_Stored records_
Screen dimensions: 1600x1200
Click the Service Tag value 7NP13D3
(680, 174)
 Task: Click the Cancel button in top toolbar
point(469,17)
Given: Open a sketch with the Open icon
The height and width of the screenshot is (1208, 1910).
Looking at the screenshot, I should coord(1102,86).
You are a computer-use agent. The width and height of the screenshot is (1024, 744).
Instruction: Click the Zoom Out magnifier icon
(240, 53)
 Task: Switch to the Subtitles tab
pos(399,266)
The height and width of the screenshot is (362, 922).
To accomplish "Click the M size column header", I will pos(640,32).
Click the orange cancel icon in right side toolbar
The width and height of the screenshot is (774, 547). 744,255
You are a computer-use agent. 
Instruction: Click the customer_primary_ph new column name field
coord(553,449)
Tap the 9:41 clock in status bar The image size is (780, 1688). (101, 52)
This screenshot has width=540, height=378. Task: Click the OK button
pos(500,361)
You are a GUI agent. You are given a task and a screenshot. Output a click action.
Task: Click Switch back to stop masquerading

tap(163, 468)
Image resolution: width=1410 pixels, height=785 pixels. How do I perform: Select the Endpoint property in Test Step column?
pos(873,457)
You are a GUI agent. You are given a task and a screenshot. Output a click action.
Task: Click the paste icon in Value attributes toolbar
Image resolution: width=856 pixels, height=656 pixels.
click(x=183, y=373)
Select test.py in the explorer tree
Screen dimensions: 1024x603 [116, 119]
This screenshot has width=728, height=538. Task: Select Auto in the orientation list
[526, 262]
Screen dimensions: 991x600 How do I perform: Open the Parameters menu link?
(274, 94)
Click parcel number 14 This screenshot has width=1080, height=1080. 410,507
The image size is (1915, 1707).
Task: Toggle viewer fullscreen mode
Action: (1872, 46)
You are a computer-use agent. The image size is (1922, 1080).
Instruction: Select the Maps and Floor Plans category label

_Assignment_
Keeping every word and mark as it is, print the entries above.

_Result of the task_
Screen dimensions: 1600x1200
Click the Service Tag value 7NP13D3
(680, 174)
 Task: Click the Cancel button in top toolbar
point(469,17)
Given: Open a sketch with the Open icon
The height and width of the screenshot is (1208, 1910).
Looking at the screenshot, I should coord(1102,86).
You are a computer-use agent. The width and height of the screenshot is (1024, 744).
Instruction: Click the Zoom Out magnifier icon
(240, 53)
 Task: Switch to the Subtitles tab
pos(399,266)
The height and width of the screenshot is (362, 922).
To accomplish "Click the M size column header", I will pos(640,32).
Click the orange cancel icon in right side toolbar
The width and height of the screenshot is (774, 547). 744,255
You are a computer-use agent. 
Instruction: Click the customer_primary_ph new column name field
coord(553,449)
Tap the 9:41 clock in status bar The image size is (780, 1688). (101, 52)
This screenshot has width=540, height=378. Task: Click the OK button
pos(500,361)
You are a GUI agent. You are given a task and a screenshot. Output a click action.
Task: Click Switch back to stop masquerading

tap(163, 468)
Image resolution: width=1410 pixels, height=785 pixels. How do I perform: Select the Endpoint property in Test Step column?
pos(873,457)
You are a GUI agent. You are given a task and a screenshot. Output a click action.
Task: Click the paste icon in Value attributes toolbar
Image resolution: width=856 pixels, height=656 pixels.
click(x=183, y=373)
Select test.py in the explorer tree
Screen dimensions: 1024x603 [116, 119]
This screenshot has width=728, height=538. Task: Select Auto in the orientation list
[526, 262]
Screen dimensions: 991x600 How do I perform: Open the Parameters menu link?
(274, 94)
Click parcel number 14 This screenshot has width=1080, height=1080. 410,507
The image size is (1915, 1707).
Task: Toggle viewer fullscreen mode
Action: (1872, 46)
You are a computer-use agent. The image size is (1922, 1080).
Instruction: Select the Maps and Floor Plans category label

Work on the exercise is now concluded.